:: THE TASK ::
Although the material holds pictures, none belong in the copy; transcribe exactly, and only, the lines from the one with "How do I perform: View" through the end.

:: RECORDS SUPPLIED ::

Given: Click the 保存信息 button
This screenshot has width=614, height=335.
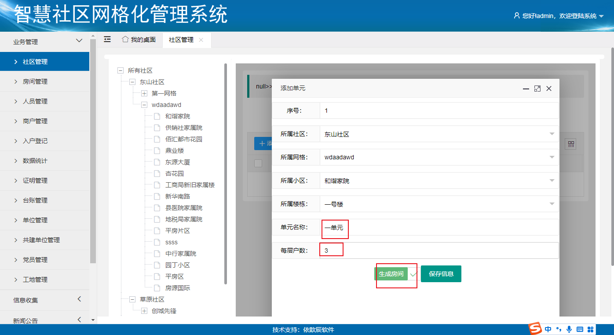Looking at the screenshot, I should pyautogui.click(x=441, y=274).
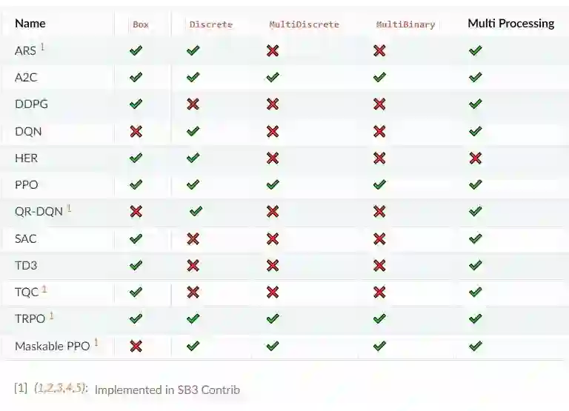Follow the footnote superscript next to QR-DQN
569x411 pixels.
(69, 209)
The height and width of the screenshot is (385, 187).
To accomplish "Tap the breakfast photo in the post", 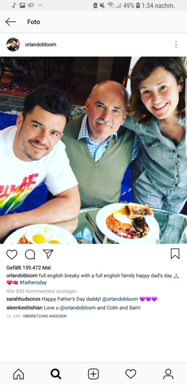I will tap(94, 150).
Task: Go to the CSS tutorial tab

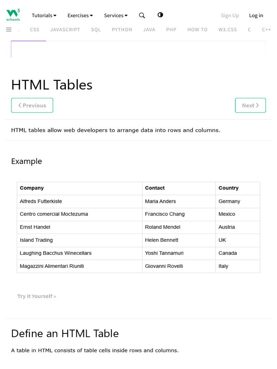Action: coord(35,30)
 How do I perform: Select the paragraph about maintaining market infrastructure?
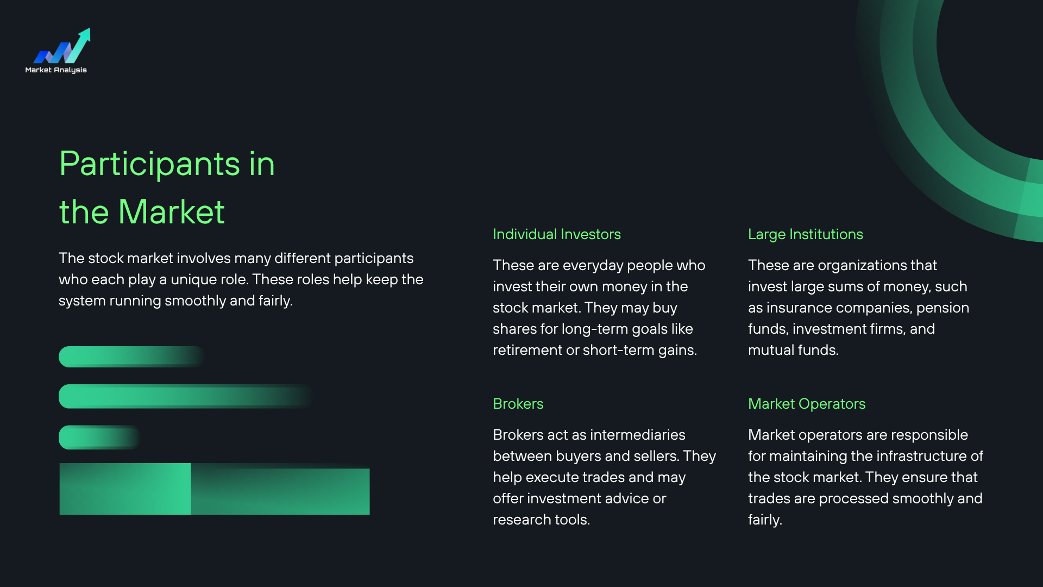[x=865, y=477]
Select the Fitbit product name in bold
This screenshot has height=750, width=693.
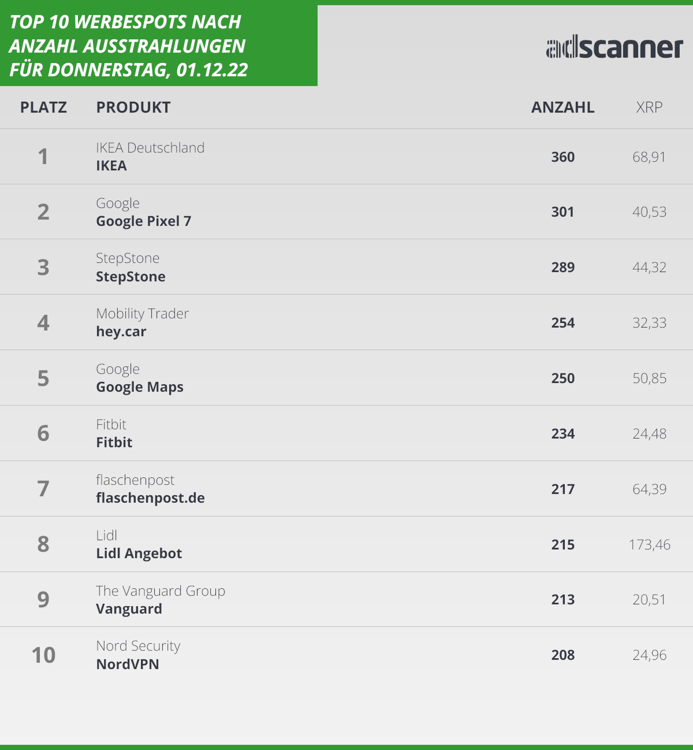point(114,443)
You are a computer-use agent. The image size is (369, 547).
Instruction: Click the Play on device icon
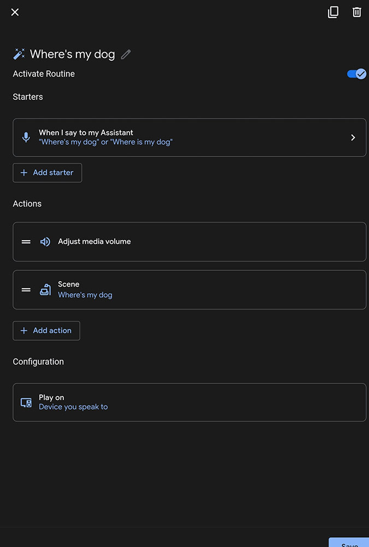click(26, 403)
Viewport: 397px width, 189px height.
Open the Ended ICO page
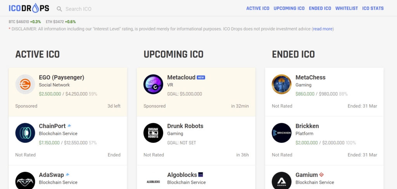pos(320,9)
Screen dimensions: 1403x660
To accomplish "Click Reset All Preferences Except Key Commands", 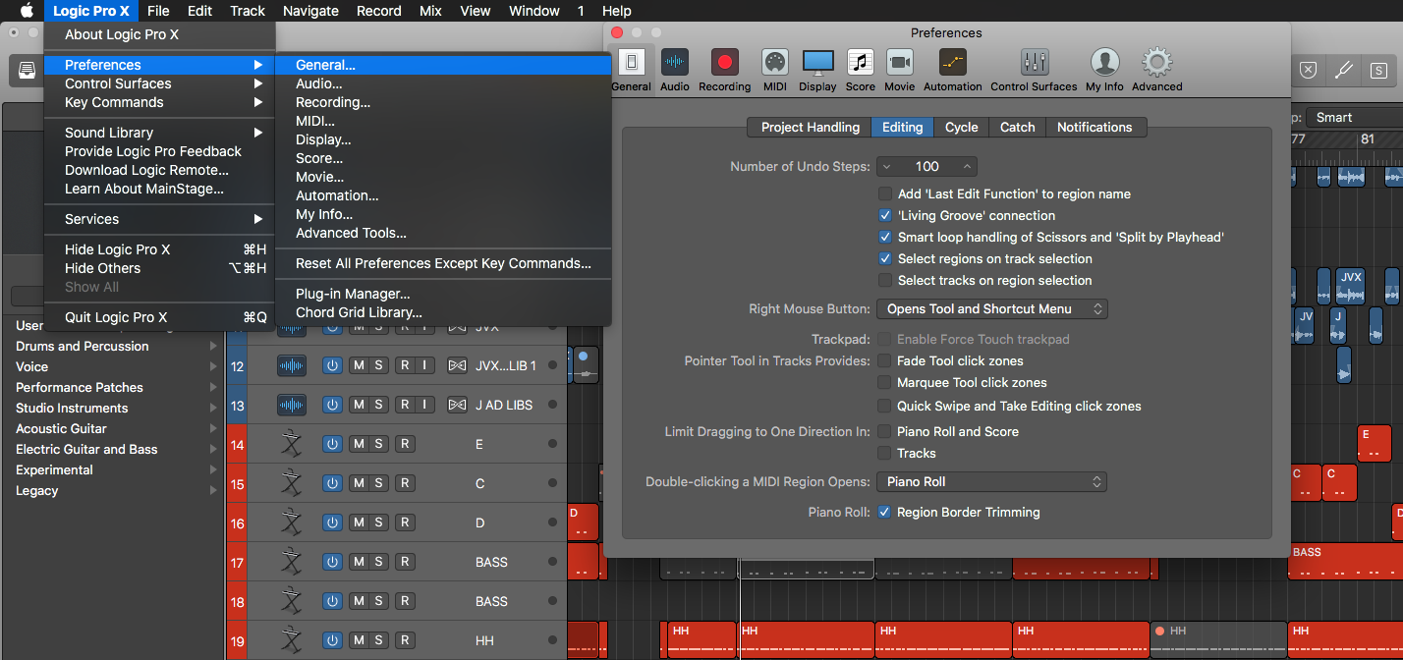I will (x=442, y=263).
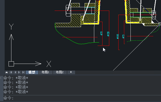Jump to the first layout tab arrow
This screenshot has height=102, width=161.
click(x=11, y=72)
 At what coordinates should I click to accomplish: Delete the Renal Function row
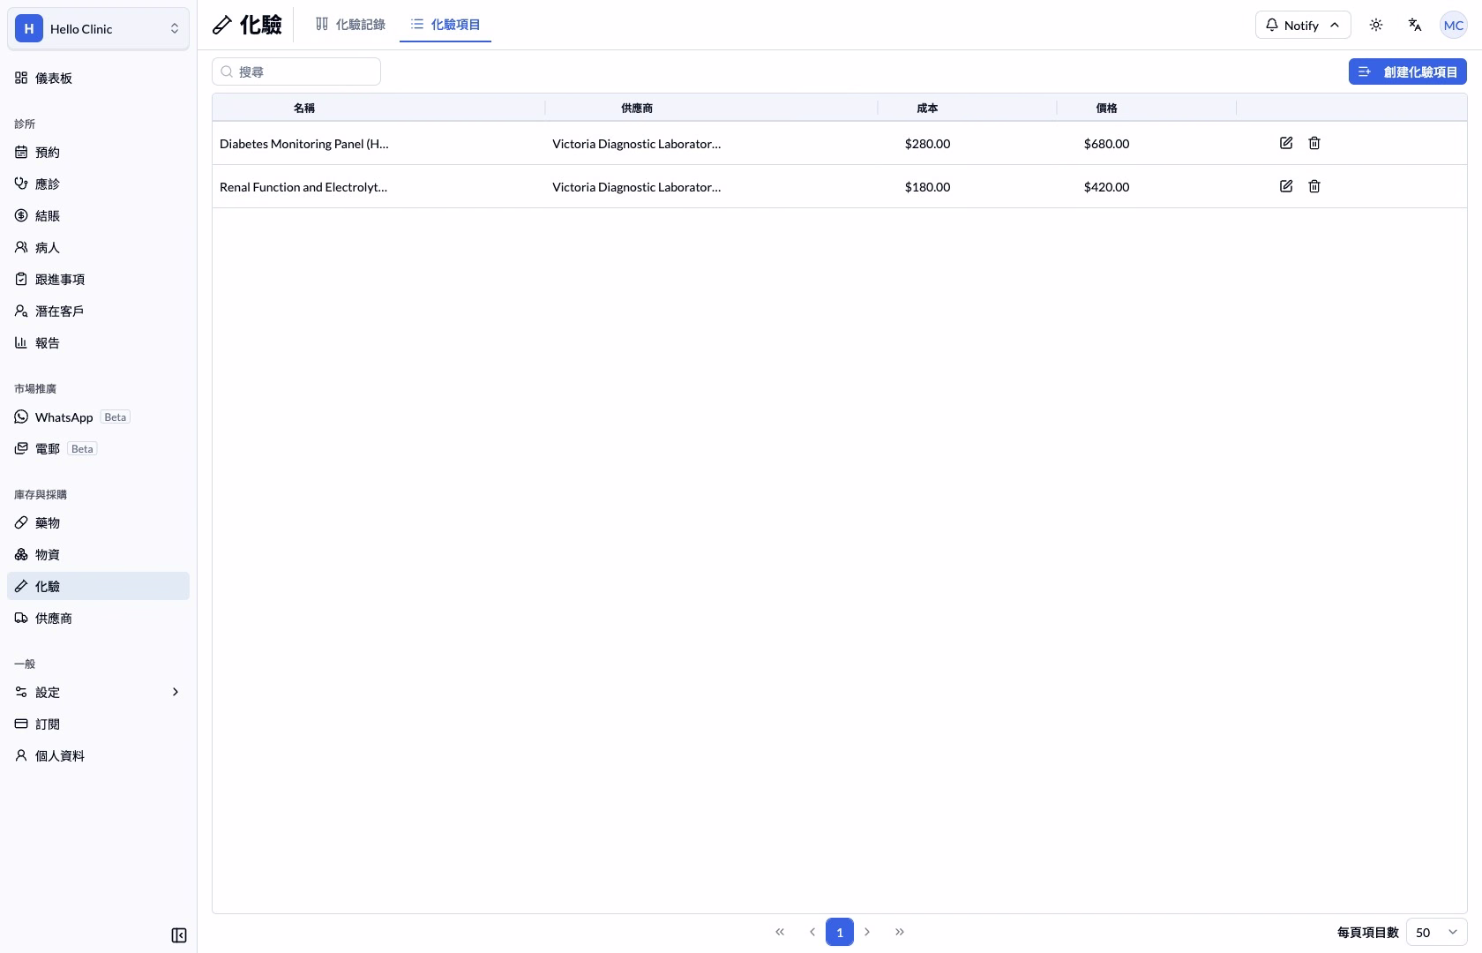pos(1314,186)
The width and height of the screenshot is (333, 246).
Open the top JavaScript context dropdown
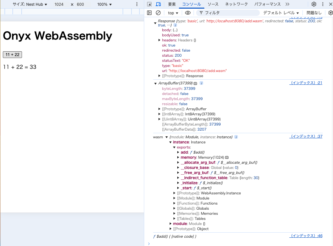(173, 13)

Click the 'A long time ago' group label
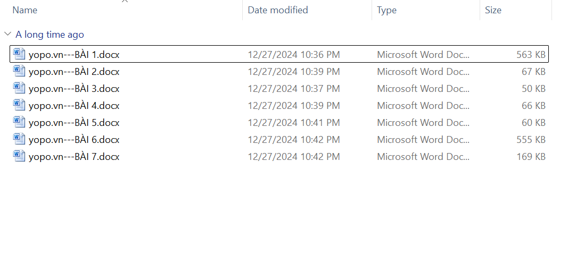[x=50, y=35]
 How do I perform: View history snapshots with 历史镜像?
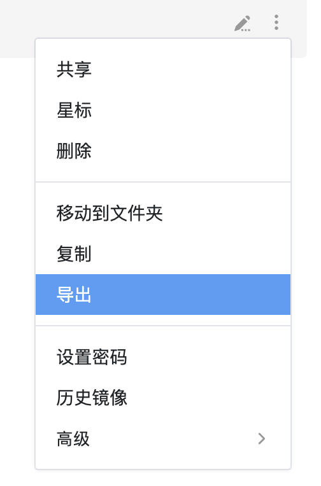(x=163, y=398)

:: OUTPUT OF THE TASK ::
 How do I perform: View history snapshots with 历史镜像?
(x=163, y=398)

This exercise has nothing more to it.